Anaheim, Calif. — IBM's expert on the Internet of Things says cognitive computing, using sensors and controllers, can give factory technicians accurate predictions of coming problems by giving them probabilities of what could go wrong.
Krish Dharma said that level of technology is in the early stages of adoption, but the pace has picked up significantly. He thinks it will be five to 10 years before it becomes widely used.
"It's going to enable the technician to make the best decision," Dharma said. But the computer system is not going to make all the decisions, he added.
Krish is director of industry solutions for IBM's U.S. industrial market, focusing on automotive and aerospace, and defense. He spoke at an Industry 4.0 conference held May 10 at Antec in Anaheim.

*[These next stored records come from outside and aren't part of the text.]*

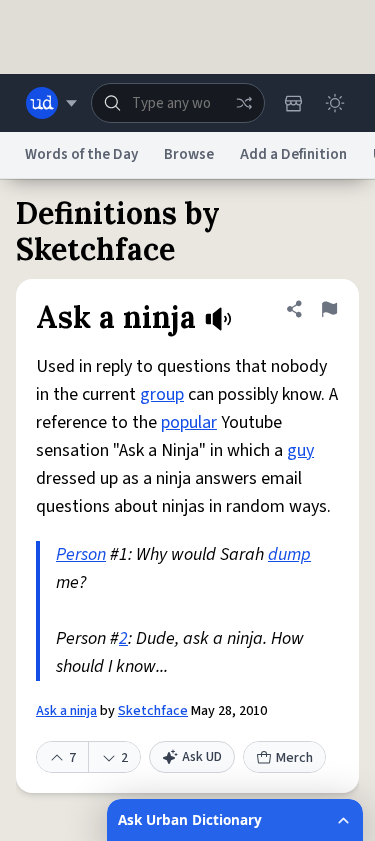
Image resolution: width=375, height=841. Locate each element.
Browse (189, 154)
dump (289, 554)
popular (189, 422)
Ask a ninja (66, 711)
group (162, 394)
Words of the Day (81, 154)
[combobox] (178, 103)
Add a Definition (293, 154)
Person (81, 554)
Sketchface (153, 711)
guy (300, 450)
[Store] (293, 103)
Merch (294, 758)
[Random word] (244, 103)
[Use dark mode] (335, 103)
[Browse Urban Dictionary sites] (51, 103)
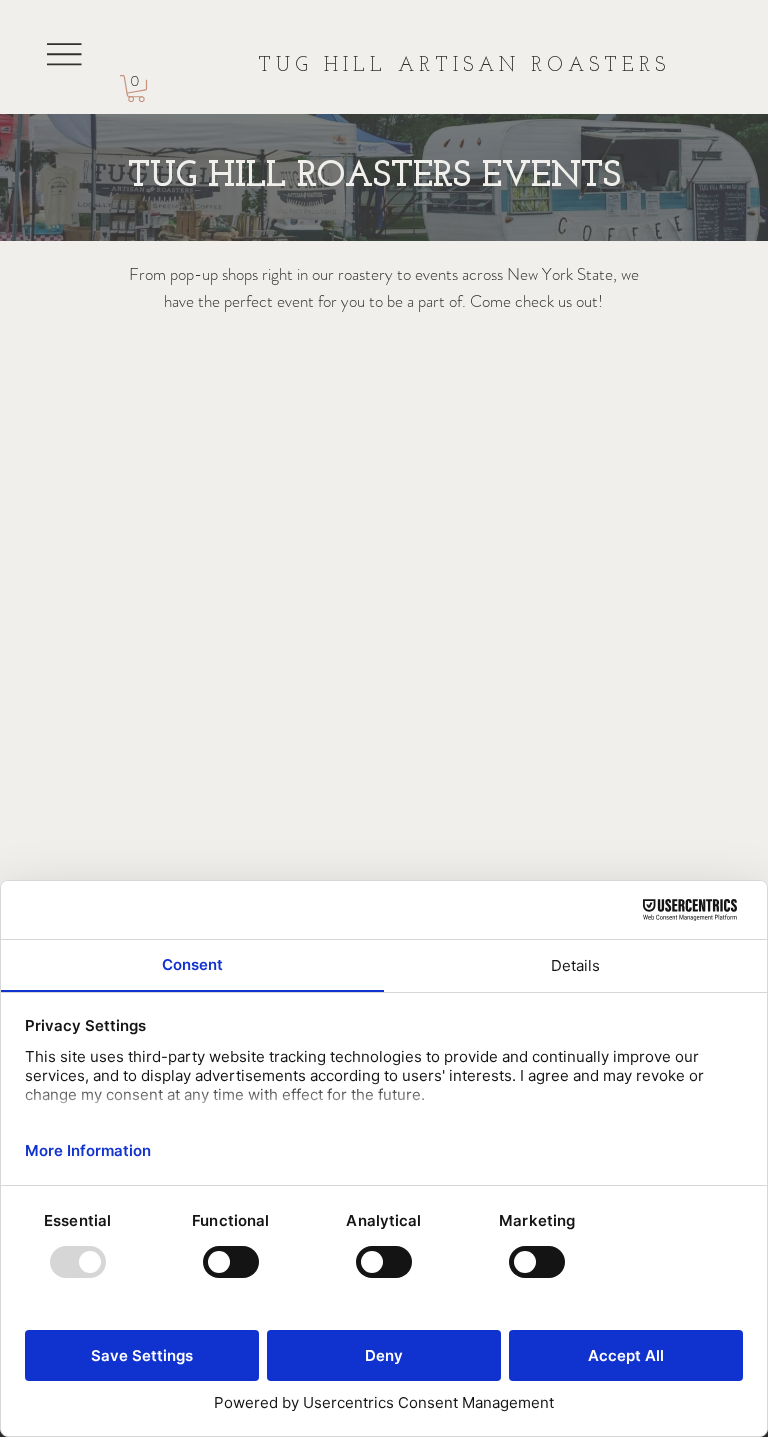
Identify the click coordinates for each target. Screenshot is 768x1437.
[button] (136, 88)
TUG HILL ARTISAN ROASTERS (464, 66)
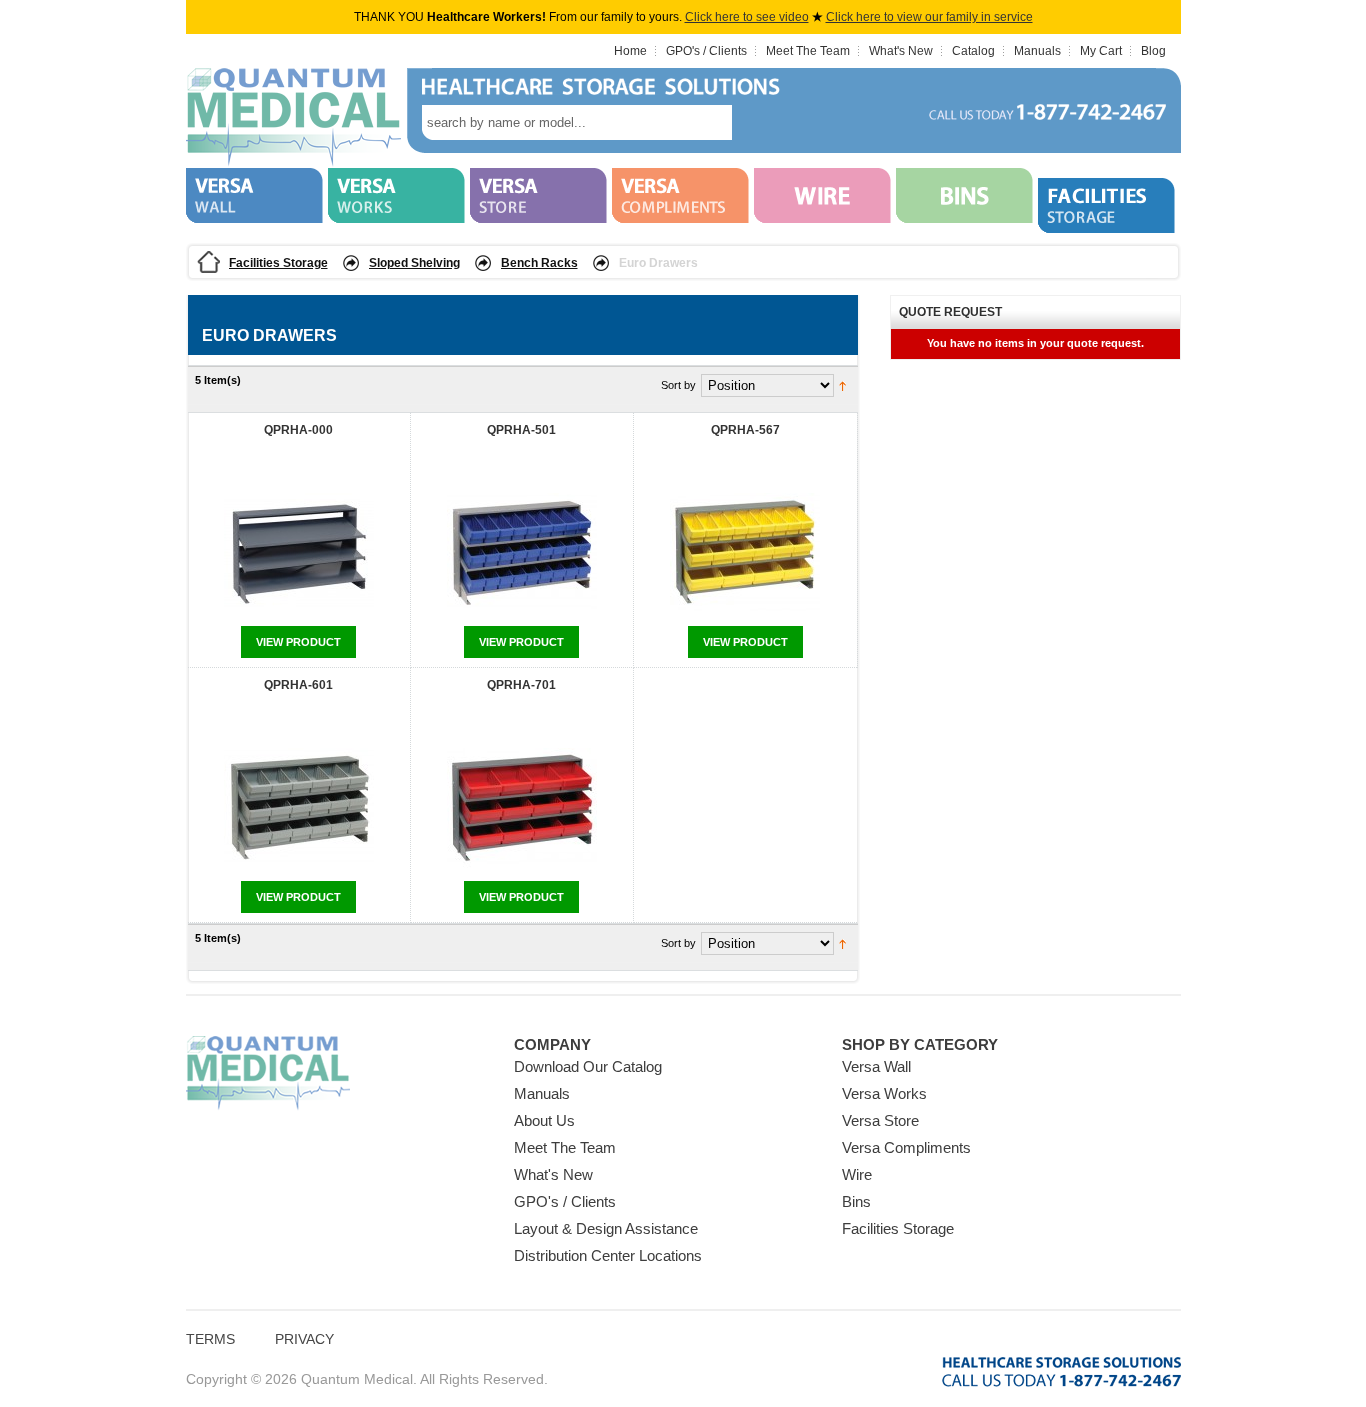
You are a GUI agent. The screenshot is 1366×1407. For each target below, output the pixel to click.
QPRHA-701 (521, 685)
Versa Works (884, 1093)
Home (630, 51)
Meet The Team (808, 51)
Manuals (1037, 51)
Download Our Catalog (588, 1066)
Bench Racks (539, 263)
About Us (544, 1120)
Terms (210, 1339)
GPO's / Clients (706, 51)
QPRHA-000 (298, 430)
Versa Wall (876, 1066)
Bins (856, 1201)
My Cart (1101, 51)
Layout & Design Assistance (606, 1228)
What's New (901, 51)
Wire (857, 1174)
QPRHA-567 (745, 430)
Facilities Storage (278, 263)
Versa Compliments (906, 1147)
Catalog (973, 51)
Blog (1153, 51)
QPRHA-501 (521, 430)
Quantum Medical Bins (293, 118)
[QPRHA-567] (745, 554)
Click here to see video (747, 17)
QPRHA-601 (298, 685)
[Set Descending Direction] (842, 385)
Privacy (304, 1339)
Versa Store (880, 1120)
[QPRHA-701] (522, 809)
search (762, 122)
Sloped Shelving (414, 263)
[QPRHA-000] (299, 554)
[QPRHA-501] (522, 554)
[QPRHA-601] (299, 809)
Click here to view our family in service (929, 17)
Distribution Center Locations (608, 1255)
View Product (298, 642)
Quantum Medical (268, 1073)
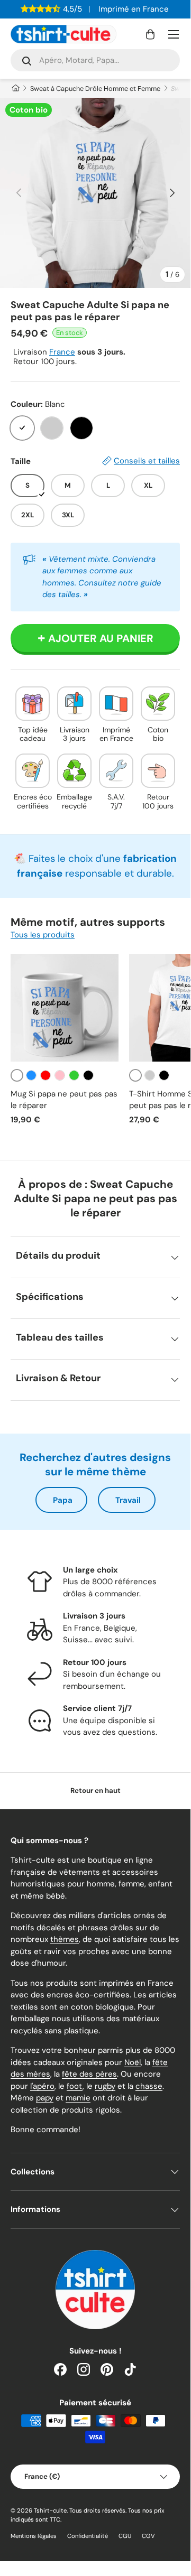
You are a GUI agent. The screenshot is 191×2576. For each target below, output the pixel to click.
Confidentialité (87, 2536)
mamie (78, 2098)
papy (44, 2098)
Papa (62, 1500)
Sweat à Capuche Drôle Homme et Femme (95, 88)
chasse (148, 2086)
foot (75, 2086)
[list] (95, 193)
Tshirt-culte (50, 2510)
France (62, 352)
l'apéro (42, 2086)
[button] (150, 34)
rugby (105, 2086)
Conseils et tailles (147, 460)
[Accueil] (15, 88)
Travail (128, 1500)
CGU (125, 2536)
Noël (132, 2062)
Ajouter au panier (100, 638)
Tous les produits (43, 934)
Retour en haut (95, 1790)
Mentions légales (34, 2536)
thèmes (64, 1939)
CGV (148, 2536)
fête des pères (89, 2074)
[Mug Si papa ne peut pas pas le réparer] (65, 1008)
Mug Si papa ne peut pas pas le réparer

Officials from machinery makers joined information technology gurus at the conference to describe a fully connected manufacturing world. They said many innovations, such as smart molds and remote analysis by an equipment company's experts anywhere around the world, will become standard features on new machines, not just options.
Bruce Catoen, chief technology officer at Milacron Holdings Corp., made an analogy with intermittent windshield wipers: Nobody is going to pay extra for that feature.
The term Industry 4.0 is more commonly used in Europe than the United States, so some speakers also used the Internet of Things moniker. "The IOT is a journey, it's not an event. So you will see continuous improvement on that," Catoen said.
Jurgen Giesow, director of engineering and technology at Arburg Inc. in Rocky Hill, Conn., said the concept of an Internet of Things may be different for each company.
"We need a combination of complexity and flexibility, that's really what Industry 4.0 is giving us," he said.
IBM made history with Watson, a supercomputer with artificial intelligence that won on "Jeopardy." So computers can be "smart" and can use reasoning skills. Dharma painted a future of computer systems helping humans run factory networks better — from manufacturing and the supply chain to marketing to closely teaming with customers.
Dharma, who is based in Costa Mesa, Calif., said the big problem with manufacturing is "tribal knowledge," or the knowhow of company veterans, when it doesn't get passed down to others. "Most often you don't capture the solutions from prior problems," he said.
And skilled veterans can leave a company at any time, taking the knowledge with them. Dharma said cognitive computing systems can hold onto the knowledge, after being "trained" by experienced workers. "You're also creating machine learning modules," he said.
For example, if the molding machine is running too hot, the cognitive system can analyze the data and say there is a 90 percent chance that the one issue is the cause, then list some other possible reasons.